T-lymphocytes are responsible for cellular immune response through the action of CD4+ T helper cells (Th) and CD8+ cytotoxic T cells (Tc) (67). CD4+ T cells differentiate into different subsets such as Th1, Th2, Th17, and T Regulatory cells (Treg) (67). Th1 cells drive a pro-inflammatory cell mediated immune response by secreting IFN-γ, IL-2, TNF, and Th2 cells carry out an inflammatory immune response mediated by the cytokines IL4, IL-5, IL-6, IL-10, and IL-13 (67). Th17 cells are pro-inflammatory cells that produce IL-17 and IL-22 and some studies indicate that they may play a role in tumorigenesis (67, 68). Treg cells regulate immune cells by a number of mechanisms including secreting suppressive cytokines such as IL-10 and TGF- β, inducing apoptosis, or using cytokine deprivation to directly suppress other CD4+ and CD8+ T cells to downregulate cell-mediated immune response (67, 69). Tc cells secrete pro-inflammatory cytokines TNF and IFN-γ that have cytotoxic effects on tumor cells, further, Tc cells can directly kill cells through secretion of perforin and granzyme B that generate pores in the plasma membrane and activate cellular caspases, respectively (67, 70). All T cell subsets and their respective cytokines play essential roles in tumor immunity (67, 70), and major cancer-killing role of T lymphocytes has made them the target of the majority of immunotherapies such as CAR-T (chimeric antigen receptor) cell therapy and ICIs that target PD-1 and CTLA-4 on T cells (71).
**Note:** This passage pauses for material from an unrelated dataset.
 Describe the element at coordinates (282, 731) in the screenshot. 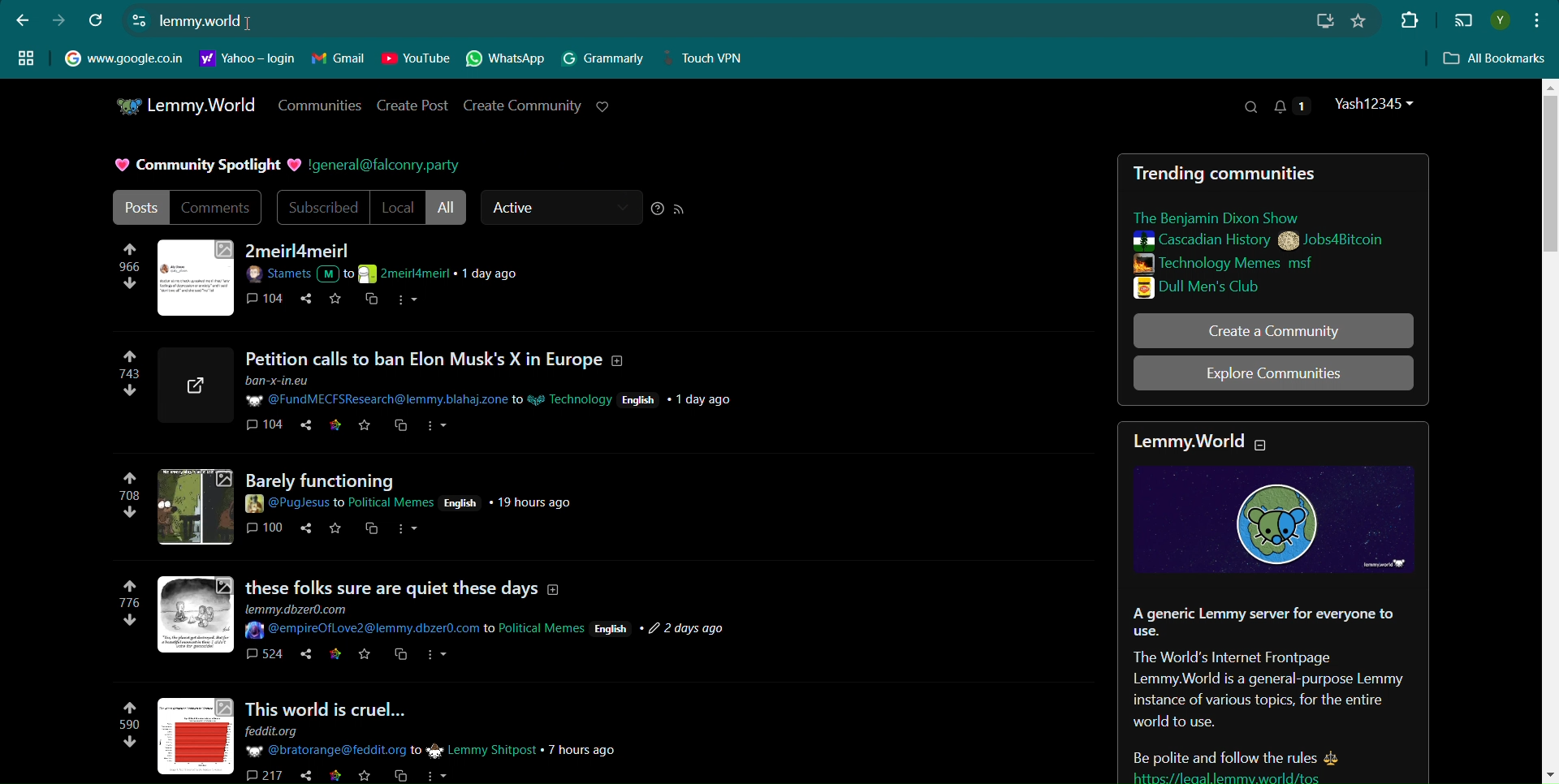

I see `feddit.org` at that location.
Like macrophages, neutrophils, and B cells, T cells accumulate high millimolar levels of ascorbate (72, 73). Ascorbate is vital for numerous cellular functions in the life of a T cell, from development and maturation, proliferation and differentiation, to activation and regulation. When it comes to thymic T cell maturation and development, Manning and colleagues treated T cells with 0.03 mM ascorbate and observed increased T cell maturation, enhanced T cell receptor selection, and CD8 coreceptor upregulation. Similarly, ascorbate-deficient mice showed impaired T cell maturation compared to mice that accumulate ascorbate (73). The Huijskens group treated T cell progenitors with 0.095 mM ascorbate and found it induced T cell maturation and promoted differentiation of double-positive (CD4+CD8+) thymocytes in the absence of stromal cells, and that ascorbate is required for T cell development when stromal cells are present (74).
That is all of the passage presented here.